Formalmente, il campionato finirà venerdì sera (22 maggio), sul campo della Fiorentina. Ma la verità è che per toscani e bergamaschi sarà una gara senza nessun significato di classifica e sebbene in una gara ufficiale di Serie A si possano sempre trovare spunti interessanti, è chiaro che l’attenzione del mondo atalantino sia rivolta sulla guida tecnica del futuro.
Ormai è quasi certo che il direttore sportivo cambierà e tutte le strade portano a Cristiano Giuntoli, mentre è più nebulosa la situazione della panchina.
Le ultime voci, rilanciate con forza anche da Sportmediaset, parlano di Maurizio Sarri come candidato più accreditato, ma non si possono ignorare i segnali che arrivano da Napoli (Conte è vicino all’addio) e nemmeno, a cascata, le panchine che potrebbero cambiare di Milan e Juventus.

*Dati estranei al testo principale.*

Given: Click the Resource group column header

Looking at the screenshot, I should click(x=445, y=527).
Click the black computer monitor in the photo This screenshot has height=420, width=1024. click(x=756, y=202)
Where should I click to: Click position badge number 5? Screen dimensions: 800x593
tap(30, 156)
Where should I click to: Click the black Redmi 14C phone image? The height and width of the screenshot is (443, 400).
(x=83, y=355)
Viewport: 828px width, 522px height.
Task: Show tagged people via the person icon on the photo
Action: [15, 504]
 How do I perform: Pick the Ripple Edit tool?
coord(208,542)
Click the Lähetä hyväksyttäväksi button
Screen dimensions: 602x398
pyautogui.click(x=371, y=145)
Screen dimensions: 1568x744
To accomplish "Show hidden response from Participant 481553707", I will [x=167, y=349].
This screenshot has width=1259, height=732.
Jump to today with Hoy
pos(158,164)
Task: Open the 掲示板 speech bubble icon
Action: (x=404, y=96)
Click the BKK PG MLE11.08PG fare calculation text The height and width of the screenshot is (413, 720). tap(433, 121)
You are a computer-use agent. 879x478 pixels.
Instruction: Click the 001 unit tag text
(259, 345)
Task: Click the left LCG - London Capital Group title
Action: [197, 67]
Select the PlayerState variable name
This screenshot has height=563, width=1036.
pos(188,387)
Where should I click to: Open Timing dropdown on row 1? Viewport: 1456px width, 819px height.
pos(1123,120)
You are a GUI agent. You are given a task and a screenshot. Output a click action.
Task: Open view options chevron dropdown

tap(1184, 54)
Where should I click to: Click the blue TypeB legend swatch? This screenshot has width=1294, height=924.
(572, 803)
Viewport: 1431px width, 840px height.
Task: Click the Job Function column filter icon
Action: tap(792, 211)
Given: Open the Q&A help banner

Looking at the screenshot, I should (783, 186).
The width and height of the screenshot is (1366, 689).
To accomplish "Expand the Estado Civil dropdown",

Il nome di Sarri è sicuramente uno dei più chiacchierati e va seguito, anche se non è l’unica opzione di cui si parla. Ci sono altre situazioni che potrebbero avvenire, tra cui – cosa importante da ricordare – anche la permanenza di Palladino.
Dal punto di vista tecnico, il cambio di direttore sportivo, con il passaggio da D’Amico a Giuntoli, è già denso di tantissimi significati. L’ex Juventus viene dipinto come un accentratore, ma non va scordata la struttura che c’è a Zingonia, con l’ad Luca Percassi al vertice della piramide e che ha l’ultima parola su ogni decisione, che sia di mercato o altro. Saranno giorni intensi, le novità possono arrivare in ogni istante.